About nine months ago, a men’s group in the congregation here in Palo Alto made a decision to expand their membership. They already had a solid program in place, so when they came to me for advice I gave them the standard ideas for growing small groups: share your enthusiasm and extend personal invitations to others to join the group; assume you’re going to have newcomers at every meeting and plan how you’re going to integrate them; plan from the beginning to split into two groups when you get to ten members; constantly train new leaders; start the new groups at different times from the old group (different day of the week, different time of day) to accommodate different schedules. They asked me if I cared whether all the participants were members of the congregation. Heck no, I said, this is an important ministry we offer to the community, why would we shut people out?

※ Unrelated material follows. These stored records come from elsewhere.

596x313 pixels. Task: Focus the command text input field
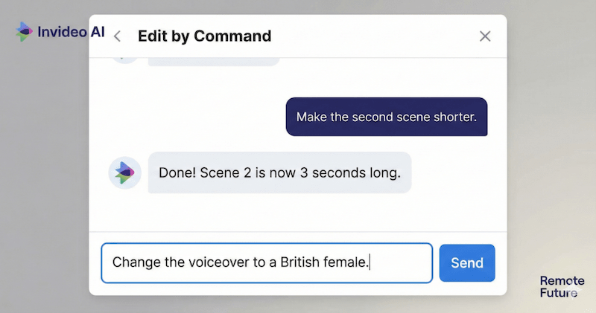coord(266,262)
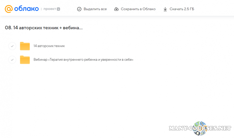Screen dimensions: 234x138
Task: Click the VK badge next to 'проект'
Action: tap(59, 9)
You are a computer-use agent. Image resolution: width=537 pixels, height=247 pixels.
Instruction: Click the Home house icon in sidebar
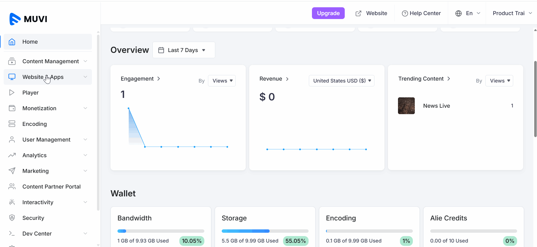[12, 42]

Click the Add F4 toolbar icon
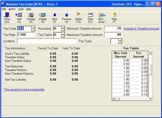coord(19,18)
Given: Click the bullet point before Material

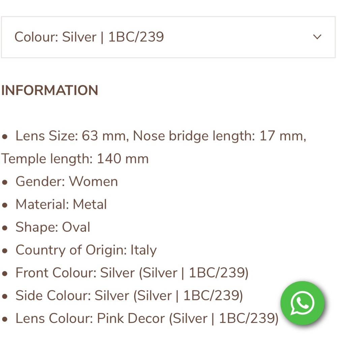Looking at the screenshot, I should click(5, 205).
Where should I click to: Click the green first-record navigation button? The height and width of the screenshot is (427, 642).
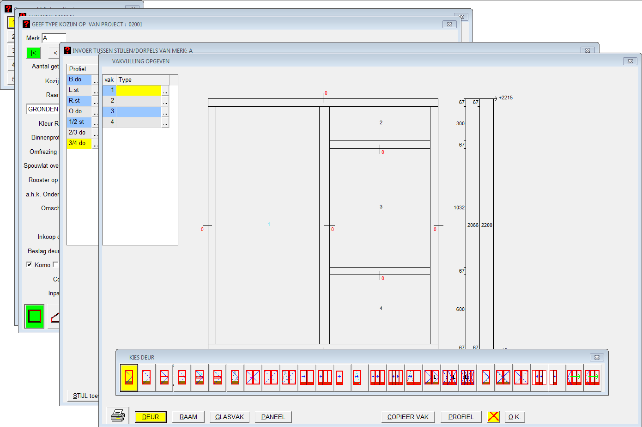pyautogui.click(x=34, y=53)
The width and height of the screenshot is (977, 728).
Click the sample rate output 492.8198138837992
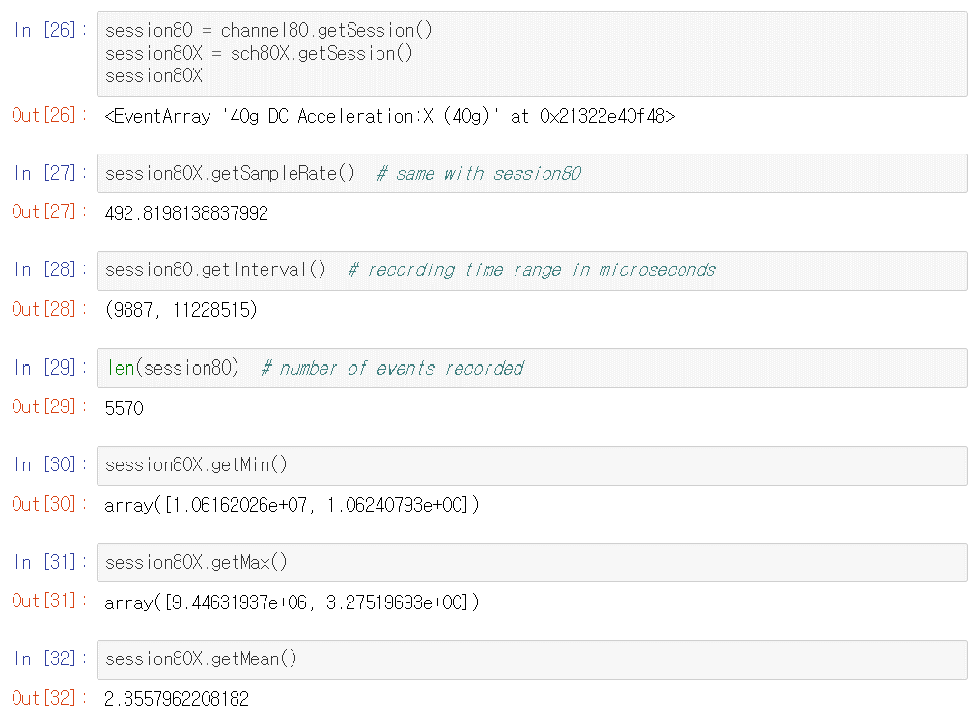click(186, 213)

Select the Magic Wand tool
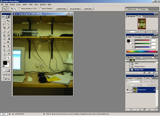click(8, 24)
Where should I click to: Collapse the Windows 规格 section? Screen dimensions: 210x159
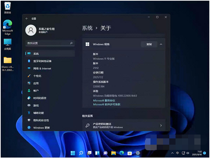tap(161, 44)
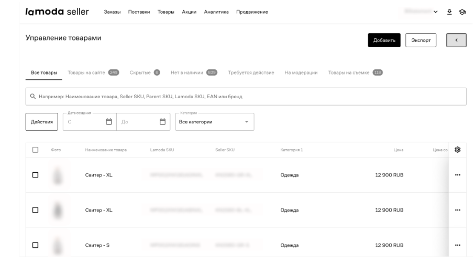This screenshot has width=475, height=273.
Task: Switch to the "Нет в наличии" tab
Action: tap(194, 72)
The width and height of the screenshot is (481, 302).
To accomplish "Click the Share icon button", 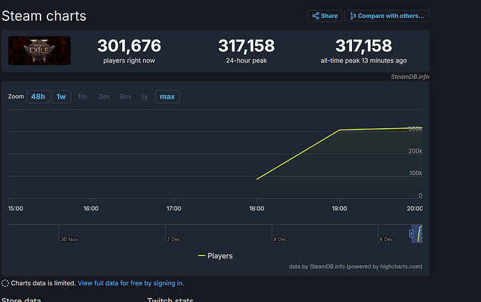I will [325, 16].
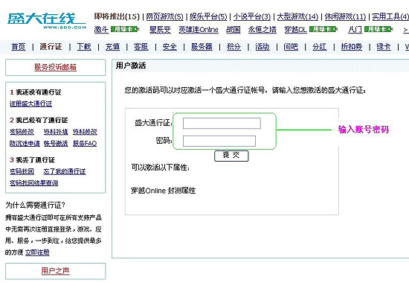Click the 提交 submit button

[x=231, y=156]
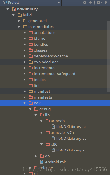Viewport: 110px width, 175px height.
Task: Expand the generated folder
Action: point(19,21)
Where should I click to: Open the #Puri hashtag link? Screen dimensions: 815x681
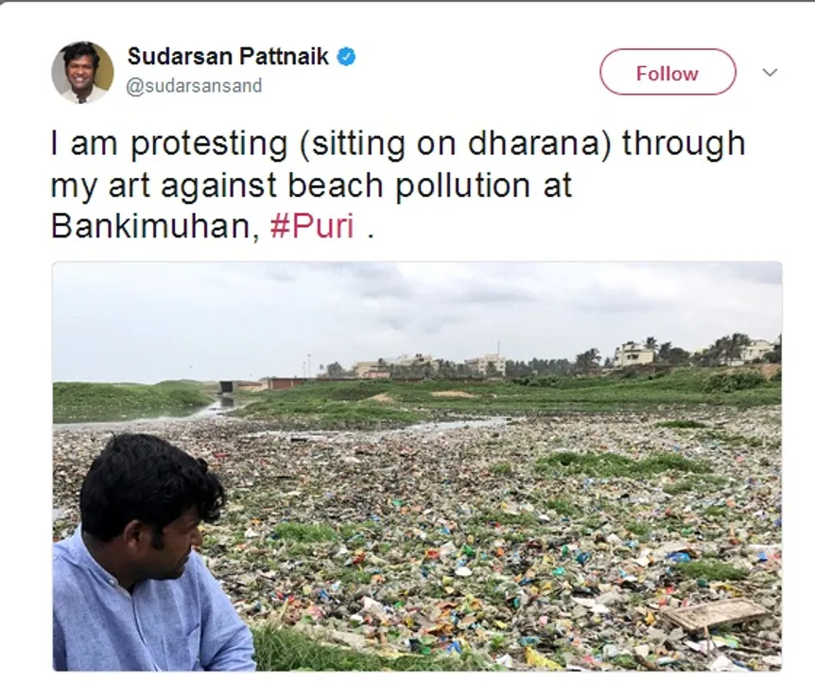[x=312, y=226]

Within a few months, their attendance had grown enough that they had to split that first group. Since the first group met in the evening, they added a second group for those who preferred to meet during the daytime. Both groups have continued to grow, and the leaders of the two groups are already talking about splitting the evening group. They’re expecting that they’ll be ready to split the morning group within six months.
The evening group invited me to attend a recent meeting, which I did with pleasure — and I was frankly curious about this group that had become so popular that they’re ready to split yet again. After the meeting (about which I’ll tell you nothing, since they have a confidentiality agreement for their group), the leaders asked me for feedback. I told them they did everything right: The first few minutes when someone walks in are crucial, and their non-verbal communication was open and welcoming — they greeted people, walked towards them, met their eyes, shook hands with them. The program topic was really rich, and the group leaders managed to keep a good balance between an open discussion, while at the same time urging men to talk about their feelings for this difficult topic. We did a little bit of problem-solving around specific situations that came up during the meeting — during which, I kept reminding them that leading a small groups is a balancing act where you’re always adjusting; therefore the time to worry is when you don’t feel a little off balance.
They’re proceeding with plans for continued growth. Nothing is definite yet, although there is talk about having a couple of meetings a year when all the men’s groups that came from that original men’s group get together on a Saturday and socialize.
Now, since this is a case study, here are some questions for reflection:
1. The Palo Alto congregation has about 275 members. How many men’s groups would you plan for? In other words, what do you think is the upper limit for growth?
2. If men from other nearby Unitarian Universalist congregations started attending men’s groups at the Palo Alto congregation, do you see that as a problem? Why or why not?
3. What percentage of non-Unitarian Universalist men do you think is allowable?
4. What could be done to keep the men’s groups connected with the congregation?
5. What can be done to maintain “quality control,” that is, to make sure the men’s groups that split off maintain the same high quality program as the original one?
6. Is it a problem that these are men’s groups? What about women’s groups? What about mixed gender, or non-specific gender groups?